Ku Klux Klan violence members released
Five Ku Klux Klan members were released Sunday after police officials said there evidence to show that they acted in self-defense during the Sunday clashes near Pearson Park in Anaheim, California. In this photo, police officers investigate the scene of clashes in Anaheim after three counter-protesters were stabbed during clashes with Ku Klux Klan members, Feb. 27, 2016. Getty Images/AFP/Ringo Chiu

Five members of the Ku Klux Klan, who were arrested in Anaheim, California after violent clashes on Saturday, have been released after authorities said Sunday that evidence suggested they were acting in self-defense. The clashes began as six men from the KKK gathered at Pearson Park in Anaheim for a planned anti-immigration rally, while a larger group had gathered to conduct a counter rally, the Associated Press (AP) reported.

The Klansmen were wearing black clothes with Confederate flags sown on them and arrived at the protest site in an SUV, carrying signs that read “White Lives Matter.” Several protesters smashed the windows of the SUV which later sped away, leaving the Klansmen outnumbered. The protesters were seen kicking a man wearing a shirt that read “Grand Dragon” and moments later, one protester fell down bleeding, saying he had been stabbed with the tip of a flagpole. The KKK member detained in connection said he stabbed the protester in “self-defense.” In all, three people were stabbed in the clash and seven people — who remain in custody — were seen beating, stomping and attacking the Klansmen with wooden posts, Sgt.

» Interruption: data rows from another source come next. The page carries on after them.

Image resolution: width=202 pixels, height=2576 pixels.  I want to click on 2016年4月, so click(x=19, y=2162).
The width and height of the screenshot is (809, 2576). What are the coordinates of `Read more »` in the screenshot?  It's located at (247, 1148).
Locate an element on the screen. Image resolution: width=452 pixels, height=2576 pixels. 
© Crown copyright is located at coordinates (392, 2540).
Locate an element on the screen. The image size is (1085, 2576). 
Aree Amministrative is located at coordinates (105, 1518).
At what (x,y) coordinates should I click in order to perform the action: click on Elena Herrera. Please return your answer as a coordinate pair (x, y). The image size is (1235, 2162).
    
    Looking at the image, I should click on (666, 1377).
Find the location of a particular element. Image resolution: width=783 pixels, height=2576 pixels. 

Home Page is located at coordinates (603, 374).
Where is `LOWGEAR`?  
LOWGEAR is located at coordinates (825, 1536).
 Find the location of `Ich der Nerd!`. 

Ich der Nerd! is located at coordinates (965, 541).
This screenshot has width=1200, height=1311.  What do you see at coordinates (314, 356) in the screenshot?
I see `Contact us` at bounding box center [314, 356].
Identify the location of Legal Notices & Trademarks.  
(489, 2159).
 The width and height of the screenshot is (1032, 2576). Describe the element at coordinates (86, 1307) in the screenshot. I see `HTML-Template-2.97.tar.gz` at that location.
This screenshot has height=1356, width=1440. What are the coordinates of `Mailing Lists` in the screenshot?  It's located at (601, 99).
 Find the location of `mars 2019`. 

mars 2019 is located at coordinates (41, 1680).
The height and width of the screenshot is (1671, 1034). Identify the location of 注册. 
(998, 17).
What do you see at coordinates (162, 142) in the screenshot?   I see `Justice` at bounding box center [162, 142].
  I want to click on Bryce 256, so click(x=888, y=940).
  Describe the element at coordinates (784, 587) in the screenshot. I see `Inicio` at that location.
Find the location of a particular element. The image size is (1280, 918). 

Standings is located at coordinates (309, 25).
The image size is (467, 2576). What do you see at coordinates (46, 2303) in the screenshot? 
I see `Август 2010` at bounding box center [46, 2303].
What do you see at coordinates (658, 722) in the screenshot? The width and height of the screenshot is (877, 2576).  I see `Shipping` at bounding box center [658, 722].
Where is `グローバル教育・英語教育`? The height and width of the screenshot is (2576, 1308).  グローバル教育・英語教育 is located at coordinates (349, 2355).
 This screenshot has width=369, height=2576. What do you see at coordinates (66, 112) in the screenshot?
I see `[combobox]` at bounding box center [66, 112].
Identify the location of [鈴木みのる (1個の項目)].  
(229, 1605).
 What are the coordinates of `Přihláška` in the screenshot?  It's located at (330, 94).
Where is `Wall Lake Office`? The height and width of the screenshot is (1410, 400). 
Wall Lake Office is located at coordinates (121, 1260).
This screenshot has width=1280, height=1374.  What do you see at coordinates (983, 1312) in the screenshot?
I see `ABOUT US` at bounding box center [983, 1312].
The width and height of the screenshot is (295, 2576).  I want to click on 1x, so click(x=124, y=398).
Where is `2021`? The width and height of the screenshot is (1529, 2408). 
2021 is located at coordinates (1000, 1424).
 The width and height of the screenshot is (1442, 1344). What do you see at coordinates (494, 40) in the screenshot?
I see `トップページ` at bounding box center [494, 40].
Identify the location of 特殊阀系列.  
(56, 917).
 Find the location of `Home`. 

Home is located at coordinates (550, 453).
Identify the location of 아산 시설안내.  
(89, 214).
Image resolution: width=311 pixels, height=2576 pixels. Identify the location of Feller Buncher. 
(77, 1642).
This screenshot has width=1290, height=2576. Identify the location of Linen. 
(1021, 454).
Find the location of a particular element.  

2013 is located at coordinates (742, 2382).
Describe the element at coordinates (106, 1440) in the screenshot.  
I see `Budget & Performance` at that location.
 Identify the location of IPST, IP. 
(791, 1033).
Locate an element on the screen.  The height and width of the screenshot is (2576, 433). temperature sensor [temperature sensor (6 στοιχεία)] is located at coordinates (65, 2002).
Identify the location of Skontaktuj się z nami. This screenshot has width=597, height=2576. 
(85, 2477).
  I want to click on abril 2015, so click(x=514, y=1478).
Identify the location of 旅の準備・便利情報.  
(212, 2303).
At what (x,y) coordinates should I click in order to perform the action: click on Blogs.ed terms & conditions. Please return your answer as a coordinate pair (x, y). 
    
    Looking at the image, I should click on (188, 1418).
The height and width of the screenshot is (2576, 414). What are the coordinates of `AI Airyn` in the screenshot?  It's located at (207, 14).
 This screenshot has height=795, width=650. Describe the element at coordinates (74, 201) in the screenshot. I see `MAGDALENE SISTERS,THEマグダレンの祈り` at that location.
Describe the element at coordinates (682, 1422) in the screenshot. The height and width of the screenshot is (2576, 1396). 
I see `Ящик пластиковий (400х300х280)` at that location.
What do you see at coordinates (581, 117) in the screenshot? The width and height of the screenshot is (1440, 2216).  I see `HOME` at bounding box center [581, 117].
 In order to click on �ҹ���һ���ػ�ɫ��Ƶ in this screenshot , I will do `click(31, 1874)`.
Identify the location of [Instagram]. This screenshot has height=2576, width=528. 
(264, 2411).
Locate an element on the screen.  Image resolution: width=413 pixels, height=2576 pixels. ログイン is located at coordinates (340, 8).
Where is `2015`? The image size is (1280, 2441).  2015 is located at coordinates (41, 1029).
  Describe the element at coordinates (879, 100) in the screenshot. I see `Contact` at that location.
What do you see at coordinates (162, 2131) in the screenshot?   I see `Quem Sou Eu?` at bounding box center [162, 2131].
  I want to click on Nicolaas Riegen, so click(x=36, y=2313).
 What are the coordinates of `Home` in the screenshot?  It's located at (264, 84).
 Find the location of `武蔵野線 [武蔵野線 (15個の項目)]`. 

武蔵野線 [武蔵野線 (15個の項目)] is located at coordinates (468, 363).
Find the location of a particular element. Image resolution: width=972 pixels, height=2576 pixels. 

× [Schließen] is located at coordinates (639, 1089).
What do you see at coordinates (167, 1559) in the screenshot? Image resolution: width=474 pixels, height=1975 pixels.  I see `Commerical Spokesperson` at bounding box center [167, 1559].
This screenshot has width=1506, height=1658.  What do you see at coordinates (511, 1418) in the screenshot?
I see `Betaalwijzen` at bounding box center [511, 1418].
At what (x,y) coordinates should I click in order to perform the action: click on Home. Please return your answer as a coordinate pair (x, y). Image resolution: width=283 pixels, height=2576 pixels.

Daron Wyatt said, according to AP.

The KKK members were booked for investigation of assault with a deadly weapon, and though they have been released, prosecutors will review the case to see if criminal charges are to be filed. Wyatt said that the seven still in custody were booked for assault with a deadly weapon, or elder abuse for stomping on a Klan member who was over 65 years old. One protester is still at large. Chris Barker, who identified himself as the imperial wizard of the Loyal White Knights of the KKK, said members of his group were holding a peaceful demonstration and acted in self-defense.

A statement from the police said the clash was started by the larger group of up to 20 counter-protesters who had “the intent of perpetrating violence.” The statement also said, according to the AP: “Regardless of an individual or groups' beliefs or ideologies, they are entitled to live without the fear of physical violence and have the right, under the law, to defend themselves when attacked.”

Police Chief Raul Quezada, said, according to AP, that all the members involved in the clashes, except the counter-protester who still remains at large, had been detained.

Brian Levin, who directs the Center for the Study of Hate and Extremism at California State University, San Bernardino and was present at the clash site for research, told AP that he was left protecting the Klansmen until police officials could reach the scene. “(The counter-protesters) were so angry, they would have torn these folks limb from limb,” Levin said, according to AP, adding: “I was afraid for their lives.”

According to the U.S. Census Bureau, Anaheim reportedly has 53 percent Hispanic peope while 27 percent of the population in the city is white, as compared to 95 percent white people nearly a century ago.

“We're a far cry from those terrible times and the Klan is really an anachronism,” Levin said, according to AP, adding: “Anaheim is now a diverse community that is in many ways an amusement and sports capital of California. This is just an example of how a small group of people can tarnish the name of a community.”

Several videos and images of the clash were posted on the internet by people present at the location.